Kelley's life may ultimately fade back into relative obscurity, but not for awhile. Her visage dominates the front page of today's New York Post, as it was her decision to go to the Tampa FBI office to complain about anonymous "threatening" emails that accused her of a relationship with Petraeus. That led the Bureau to uncover the illicit relationship between Petraeus and his biographer, Paula Broadwell.
Yesterday at 4 p.m., CL actually drove by the children's birthday party that Kelley and her husband were hosting off of Bayshore, complete with a full-on bar, a bounce house, and a Tampa police officer's car parked on the side of the house. The Post reported that no one answered the door during the birthday party, but later Kelley released a statement requesting privacy for herself and her family.

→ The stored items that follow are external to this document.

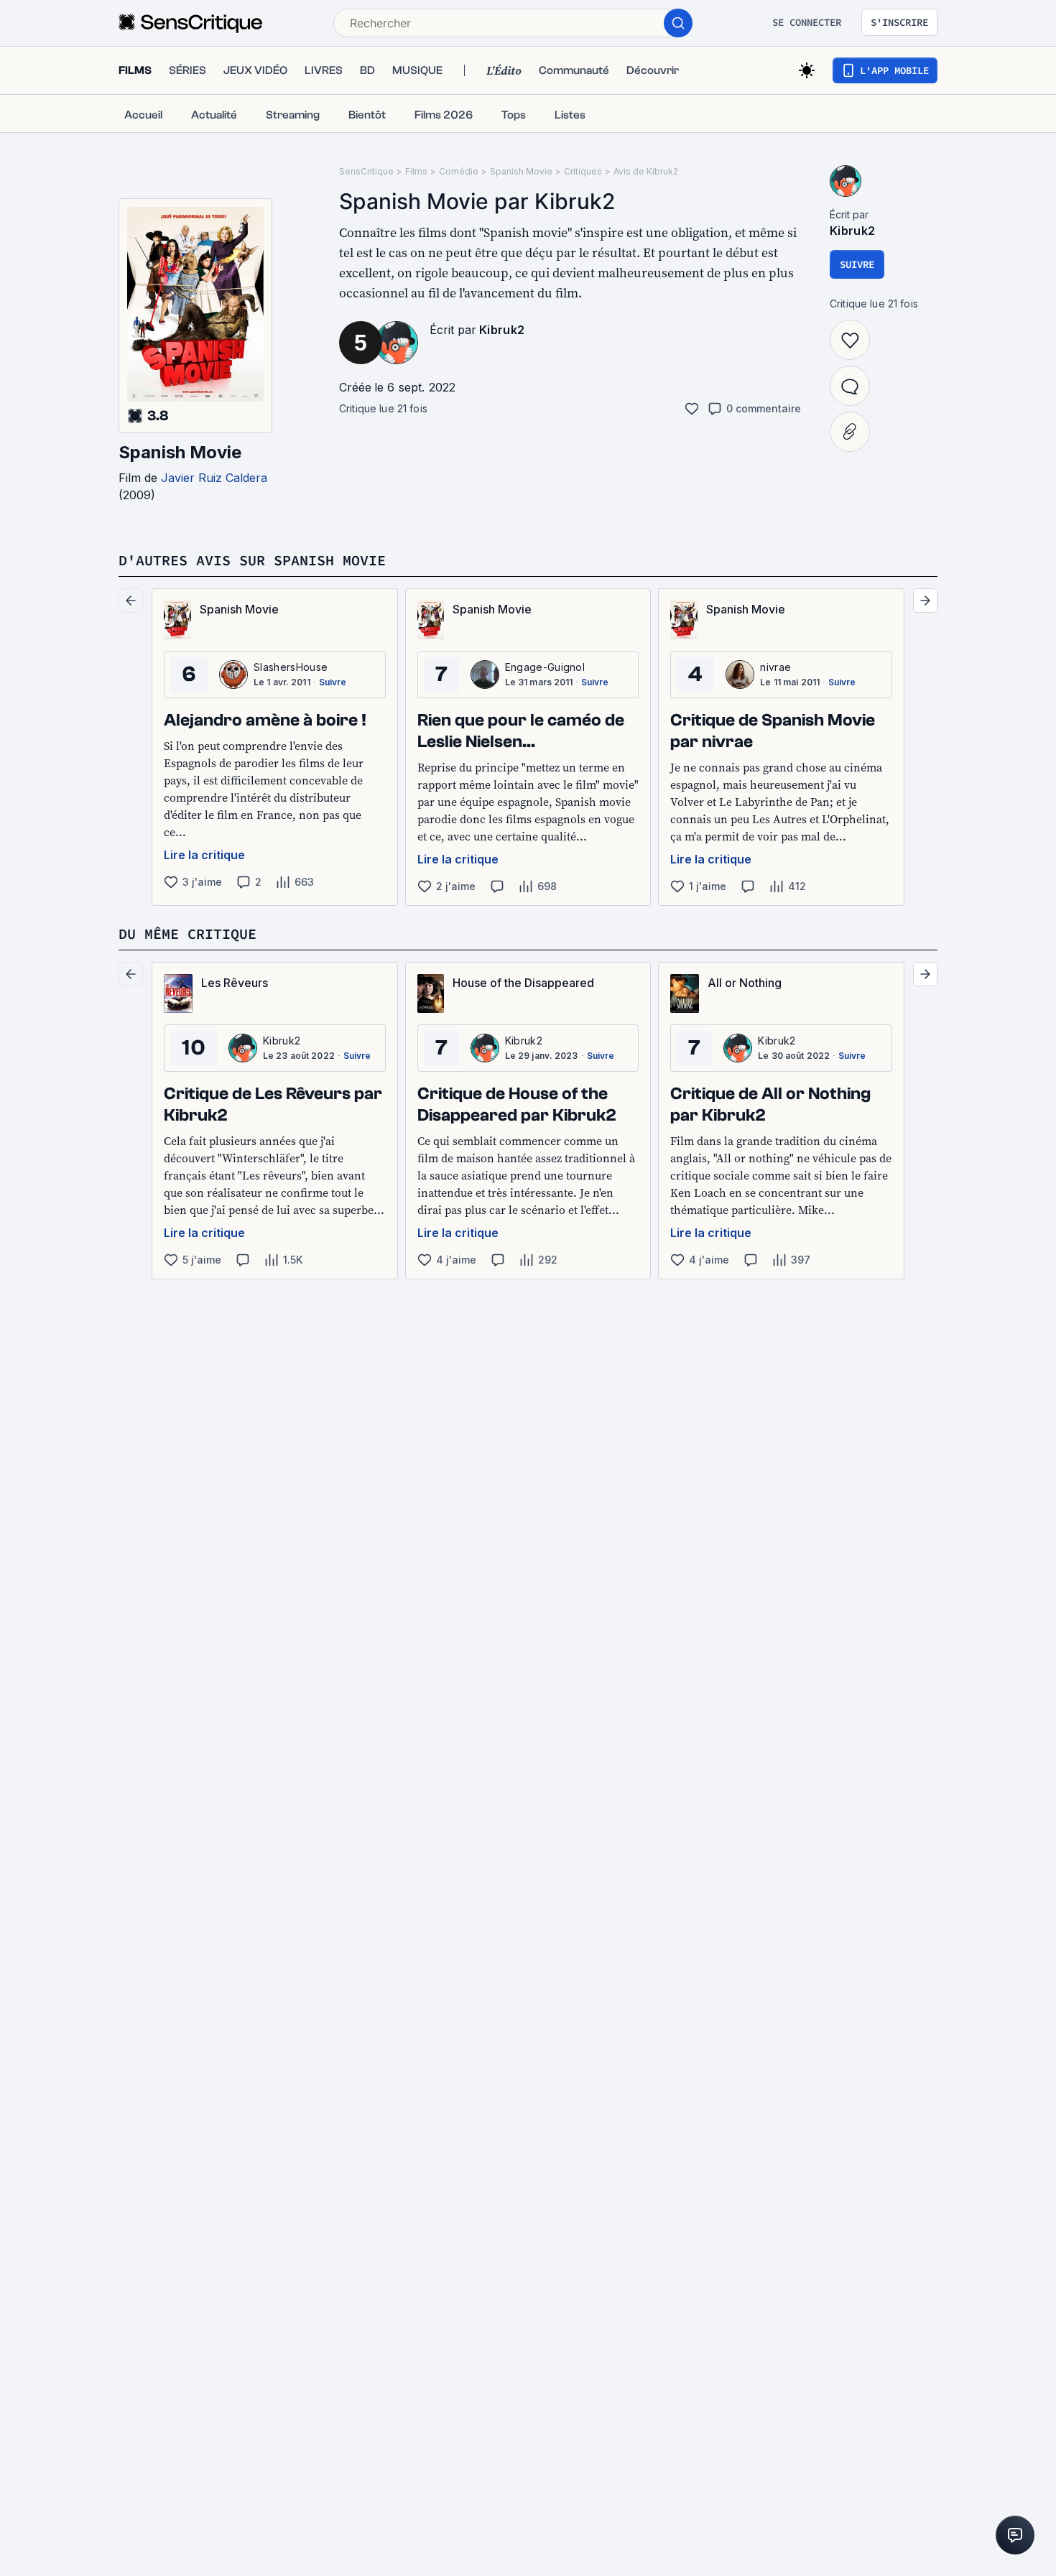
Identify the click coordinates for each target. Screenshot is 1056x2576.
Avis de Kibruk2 (645, 171)
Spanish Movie (180, 452)
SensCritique (366, 171)
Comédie (458, 171)
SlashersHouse (291, 667)
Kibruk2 (501, 330)
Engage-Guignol (545, 667)
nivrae (775, 667)
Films (416, 171)
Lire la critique (204, 855)
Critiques (583, 171)
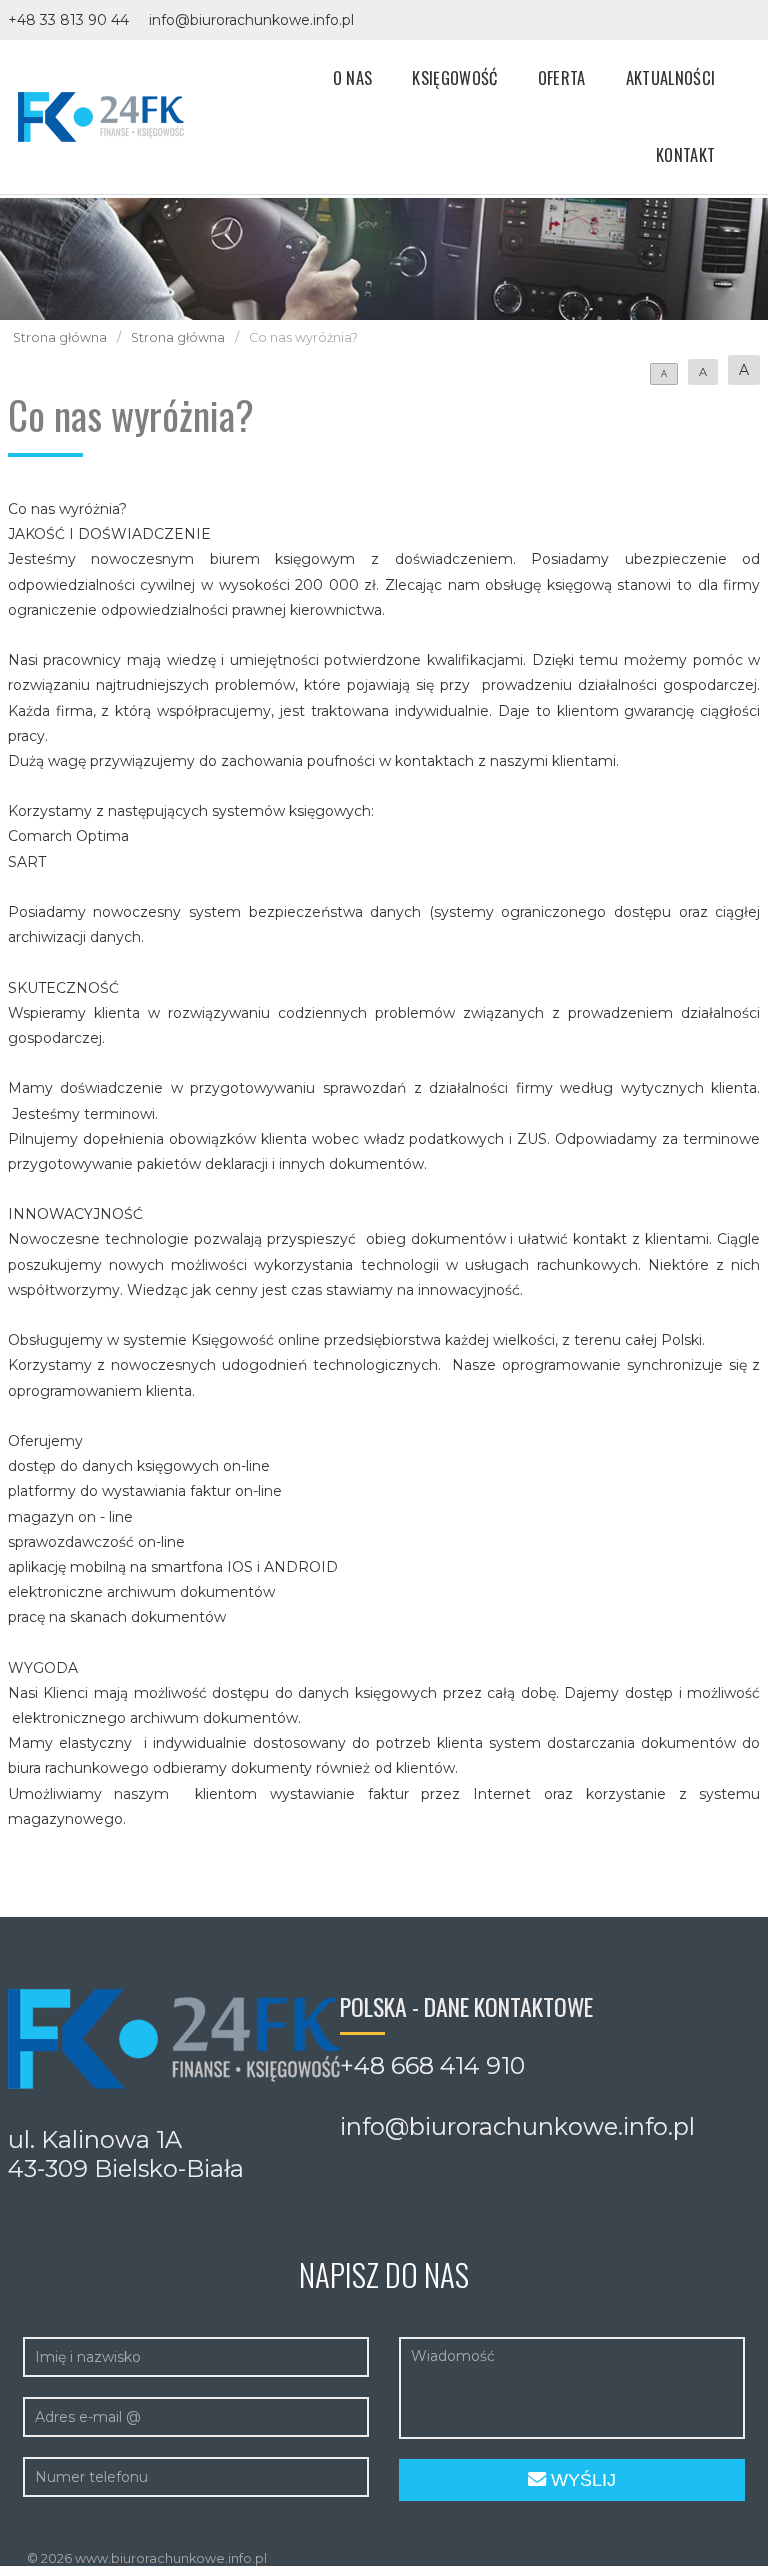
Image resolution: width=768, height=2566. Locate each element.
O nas (353, 77)
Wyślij (581, 2480)
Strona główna (60, 337)
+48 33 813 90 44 (68, 20)
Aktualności (671, 77)
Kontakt (685, 154)
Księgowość (454, 77)
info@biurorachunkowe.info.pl (251, 20)
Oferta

There are lots of unknown answers to this growing story, but the details are coming out pretty quickly.
On to other news. Saturday afternoon the state of Florida officially announced the final results of the presidential election, and Barack Obama narrowly won the Sunshine State, 50-49 percent. But top officials in the state, including those who helped pass last year's elections reform bill, which led to a reduction of early voting, are not looking good today.
The lame-duck Congress returns to D.C. this week to begin discussions regarding what to do about the Bush tax cuts that are scheduled to expire at the end of next month. While John Boehner and President Obama have made general conciliatory statements leading into the negotiations, Senate minority leader Mitch McConnell showed no indication that he's willing to bend.
And while some of the biggest names in the conservative world have now seen the light when it comes to passing comprehensive immigration reform (losing the Latino vote in the presidential election by more than 40 points has a way of clarifying things), a question arises: Will helping to pass such legislation have that demographic rushing into the arms of the GOP?